The experimental samples were used without cleaning and classified into two categories based on their fracture characteristics and lithology. Sample 41# is a laminated and stratified calcareous mudstone containing laminated fractures. Sample 196A#, 120# and 82# are blocky and stratified calcareous mudstone containing through-going fractures. The experimental samples are shown in Fig. 1.
Figure 1: Experimental samples. (a) Laminated and stratified calcareous mudstone (with laminated fractures); (b–d) Blocky and stratified calcareous mudstone (with through-going fractures).
The porosity and permeability of the shale samples were measured using the helium porosimetry method and the pulse decay method. Due to the presence of fractures in the samples to varying degrees, their gas permeability values exceeded the 10−1 mD range. The sample containing laminated fractures exhibited relatively lower permeability compared to the other. The basic physical properties of the samples are summarized in Table 1.
Table 1: Basic parameters of samples.
| No. | Length (cm) | Diameter (cm) | K (10−3 mD) | φ (%) |
|---|---|---|---|---|
| 41# | 2.563 | 2.498 | 0.332 | 6.21 |
| 196A# | 2.407 | 2.446 | 1.371 | 1.16 |
| 120 | 2.431 | 2.507 | 1.583 | 2.26 |
| 82 | 2.550 | 2.495 | 2.162 | 6.56 |
Experiments were conducted using n-dodecane and fluorocarbon oil (which generates no NMR signal) as the experimental fluids, under conditions of 50°C and 7.5 MPa.

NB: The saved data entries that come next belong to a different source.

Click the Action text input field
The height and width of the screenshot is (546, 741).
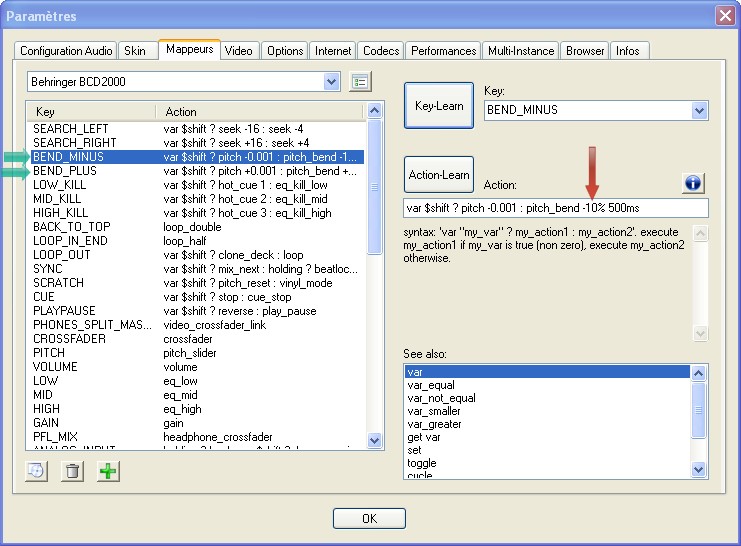pos(555,208)
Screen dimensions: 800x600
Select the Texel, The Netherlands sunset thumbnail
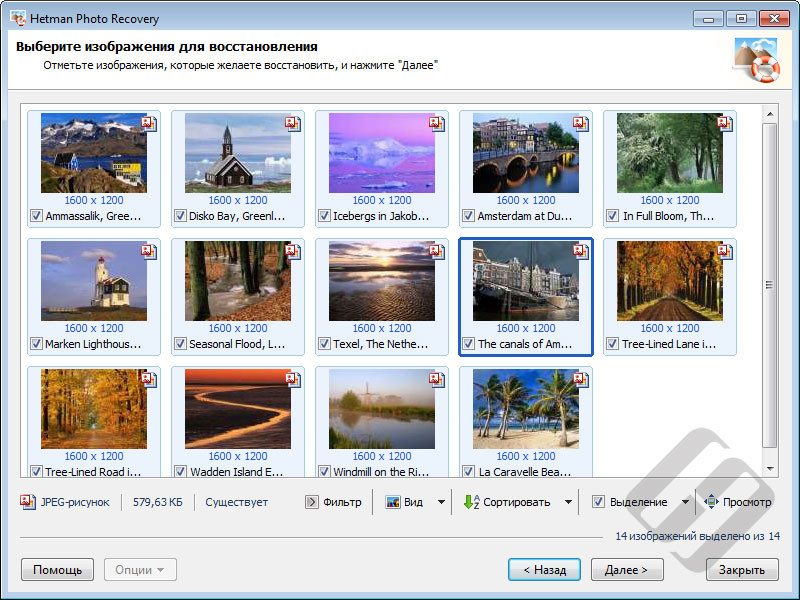pos(381,281)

The experimental workflow is shown in Fig. 2. The apparatus consists of the following key components:
(1) NMR System: Comprises an NMR control system, permanent magnet, probe, and imaging software. The system operates at a magnetic field strength of 0.047 T with a uniformity better than 100 ppm, a proton resonance frequency of 2.0 MHz, a maximum operating temperature of 60°C, and a minimum echo time of 60 μs.
(2) High-Pressure High-Precision Displacement System: Consists of two high-precision Vindum dual-cylinder plunger pumps (imported from the USA). Each pump can achieve a maximum pressure of 82.7 MPa, a minimum flow rate of 0.00001 mL/min, and a pressure control precision of 1.38 × 10−2 MPa. One pump controls the confining pressure, while the other regulates the pore pressure during displacement.

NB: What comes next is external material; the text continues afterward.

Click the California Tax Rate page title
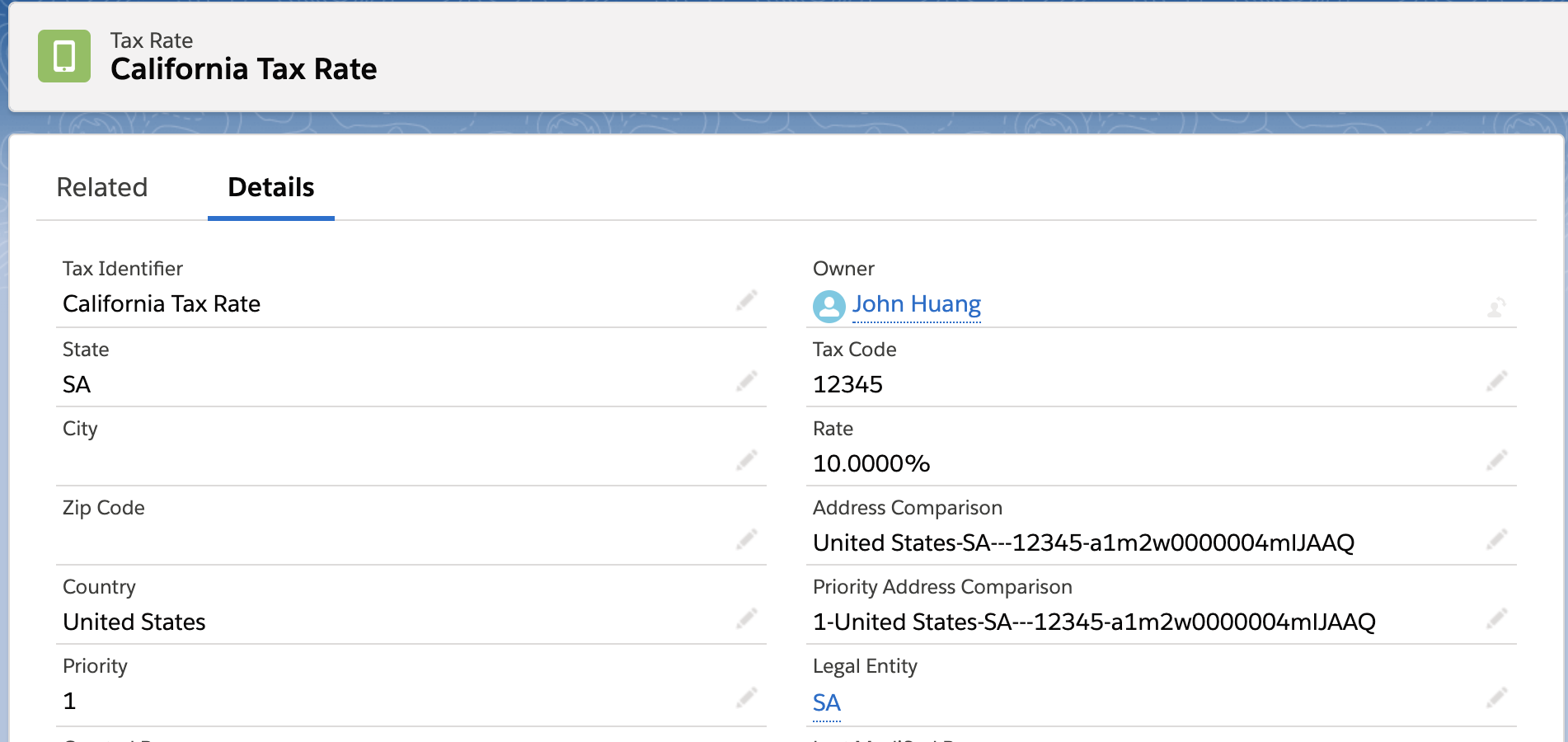Screen dimensions: 1568x742 (244, 69)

(3) Intelligent Non-Magnetic Core Holder: Enable integrated experimental steps-evacuation, rapid pressurization, saturation, and displacement—through precise and independent control of confining and pore pressures. The displacement pump raises the pore pressure inside the sample, and the confining-pressure pump pressurizes the annular space surrounding the sample. Schematic diagram of the intelligent core holder is shown in Fig. 3.
Rapid Pressurization and Oil Saturation:
When the confining pressure is lower than the pore pressure, the sample sleeve expands outward due to the pressure difference. This expansion activates the saturation sealing ring, which isolates the pore and confining pressure zones while deactivating the displacement sealing ring. High-pressure fluid can then contact the entire outer surface of the sample, enabling rapid pressurization and oil saturation. Saturation is complete once the displacement pump stops injecting fluid into the sample.
Fluid Flow Simulation:
When the confining pressure is at least 3 MPa higher than the pore pressure, the sleeve compresses inward. This activates the displacement sealing ring, such that injected fluid can enter the sample only through its end face. This configuration allows for controlled simulation of internal fluid flow.

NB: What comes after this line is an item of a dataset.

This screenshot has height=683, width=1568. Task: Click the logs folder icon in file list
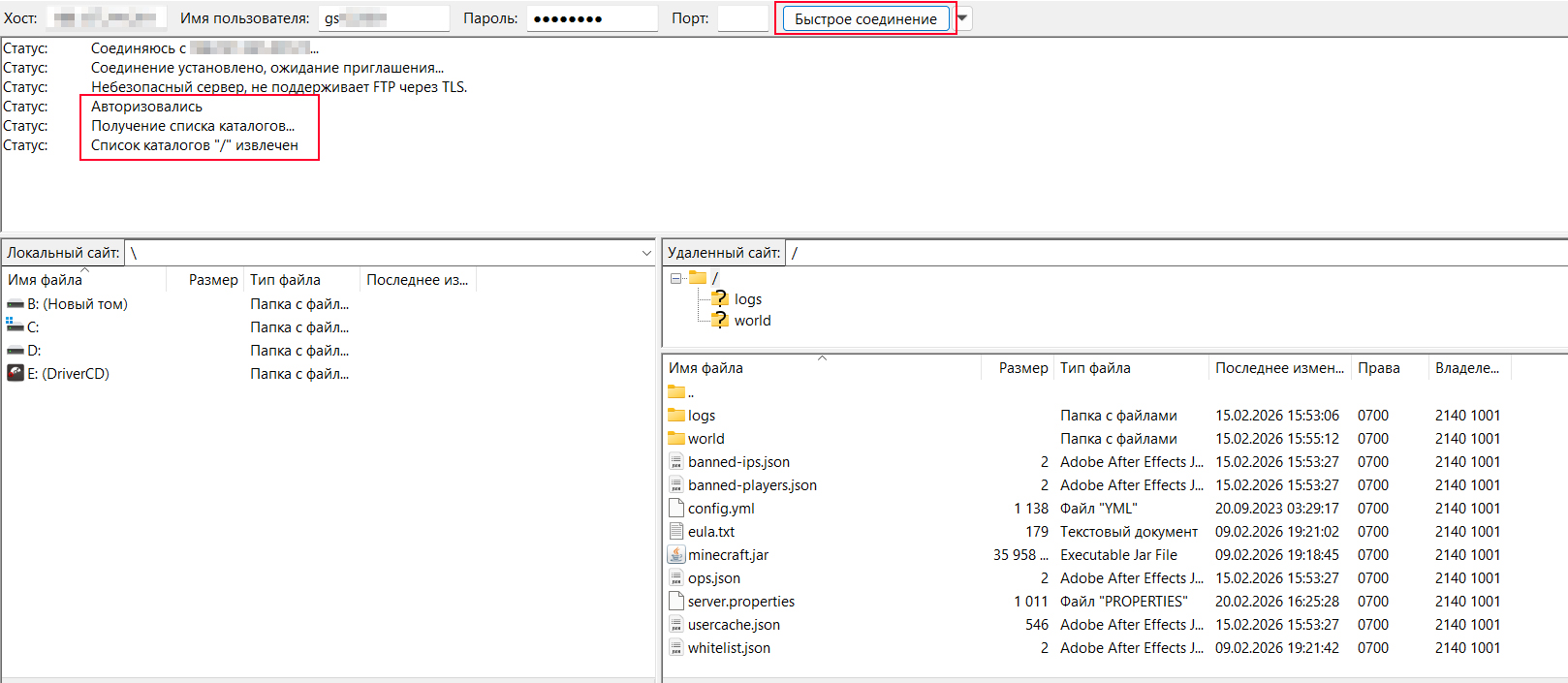point(676,416)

The innovative design ensures precise experimental control, enables seamless transitions between different experimental stages, and significantly improves the efficiency and accuracy of shale-oil flow studies.
Figure 2: Experimental workflow of high-temperature high-pressure steady-state flow of shale oil.
Figure 3: Schematic diagram of the intelligent core holder.
(1) Sample Evacuation and Saturation
The shale core was placed in the core holder and evacuated using a molecular vacuum pump (vacuum down to 10−5 mbar) for 72 h. N-dodecane was injected at different pressures, with each pressure point equilibrated for more than 6 h to fully saturate the sample. Continuous monitoring and recording of the NMR T2 spectra were performed until the T2 spectra curve showed no further changes, indicating that the core was fully saturated. The final T2 spectra represented the initial T2 curve of the saturated oil in the sample.
(2) Single-phase flow experiment
The injected fluid was replaced with fluorocarbon oil, which has a similar viscosity to n-dodecane. The pressure difference was established by decreasing the outlet pressure of the sample to inject fluorocarbon oil for displace n-dodecane. The single-phase oil flow experiment was conducted until a stable flow rate was achieved. The NMR T2 spectra were recorded after the flow stabilized.
(3) Single-phase flow experiment at different pressure difference
Steps (1) and (2) were repeated, adjusting the sample outlet pressure to establish different pressure difference, and the steady-state flow rates corresponding to each difference were measured.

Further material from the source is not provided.